The Auschwitz-Birkenau Nazi camp in Poland

“Third, shifting strategic dynamics in the Middle East — especially a common fear of a rapacious Iran, the shrinking resonance of the Palestinian issue, and the efforts by Democratic and Republican presidents alike to diminish America’s regional footprint and escape from the region’s conflicts — drove Arab states and Israel together. The result is that Israel now has full diplomatic relations with six Arab countries, whose collective population constitutes a majority of the Arab world, and working relationships with several others, making possible unprecedented human interaction between Arab and Israeli societies.
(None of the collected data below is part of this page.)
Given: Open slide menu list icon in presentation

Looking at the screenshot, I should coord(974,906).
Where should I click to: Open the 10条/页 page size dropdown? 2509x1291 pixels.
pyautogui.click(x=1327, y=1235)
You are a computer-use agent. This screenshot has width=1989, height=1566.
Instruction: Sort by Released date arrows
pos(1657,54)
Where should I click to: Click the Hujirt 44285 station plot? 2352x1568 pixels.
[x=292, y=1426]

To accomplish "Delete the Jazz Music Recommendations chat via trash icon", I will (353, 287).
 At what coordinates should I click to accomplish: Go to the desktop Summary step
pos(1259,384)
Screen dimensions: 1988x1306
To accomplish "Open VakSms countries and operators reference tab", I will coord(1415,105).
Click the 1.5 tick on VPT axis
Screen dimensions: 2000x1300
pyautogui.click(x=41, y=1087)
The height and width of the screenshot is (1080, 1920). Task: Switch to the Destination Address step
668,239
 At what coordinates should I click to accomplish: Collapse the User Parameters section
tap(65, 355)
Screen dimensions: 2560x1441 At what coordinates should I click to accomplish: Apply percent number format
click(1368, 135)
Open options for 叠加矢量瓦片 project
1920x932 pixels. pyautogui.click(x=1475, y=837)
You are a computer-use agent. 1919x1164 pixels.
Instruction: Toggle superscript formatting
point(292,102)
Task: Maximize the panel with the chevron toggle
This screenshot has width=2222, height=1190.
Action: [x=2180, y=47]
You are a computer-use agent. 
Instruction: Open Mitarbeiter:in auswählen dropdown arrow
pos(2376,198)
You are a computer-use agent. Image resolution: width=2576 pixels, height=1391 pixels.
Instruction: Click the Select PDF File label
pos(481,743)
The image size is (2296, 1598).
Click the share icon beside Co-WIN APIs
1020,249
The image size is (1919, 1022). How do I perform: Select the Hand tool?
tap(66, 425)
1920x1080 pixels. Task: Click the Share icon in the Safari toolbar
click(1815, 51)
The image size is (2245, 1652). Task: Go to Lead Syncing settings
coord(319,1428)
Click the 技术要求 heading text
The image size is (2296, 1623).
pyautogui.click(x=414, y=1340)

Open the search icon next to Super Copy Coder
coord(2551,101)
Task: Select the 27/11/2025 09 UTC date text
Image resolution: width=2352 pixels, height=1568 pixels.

One byproduct is that with contact comes understanding, and even empathy, for the Holocaust and the role it plays in Israel’s national narrative.

“Fourth, key Arab states have stopped trying to protect themselves against the spread of Islamist extremism by accommodating the radicals and have shifted gears to confronting radicalism and embracing a strategy of religious tolerance and outreach to minorities. The time when Egyptian leaders did their best to coopt the Muslim Brotherhood and Saudi Arabia exported its own made-in-Riyadh extremism just to keep a step ahead of the real extremists has given way to the current Egyptian president attending Christmas mass and the Saudis quieting their arch-conservative imams and even hosting American evangelical leaders.”

To be sure, Holocaust denial still remains a blight on Arab societies, but thanks to countries like the United Arab Emirates and Morocco it is gradually being supplanted by an openness to learning about the worst single atrocity of the twentieth century.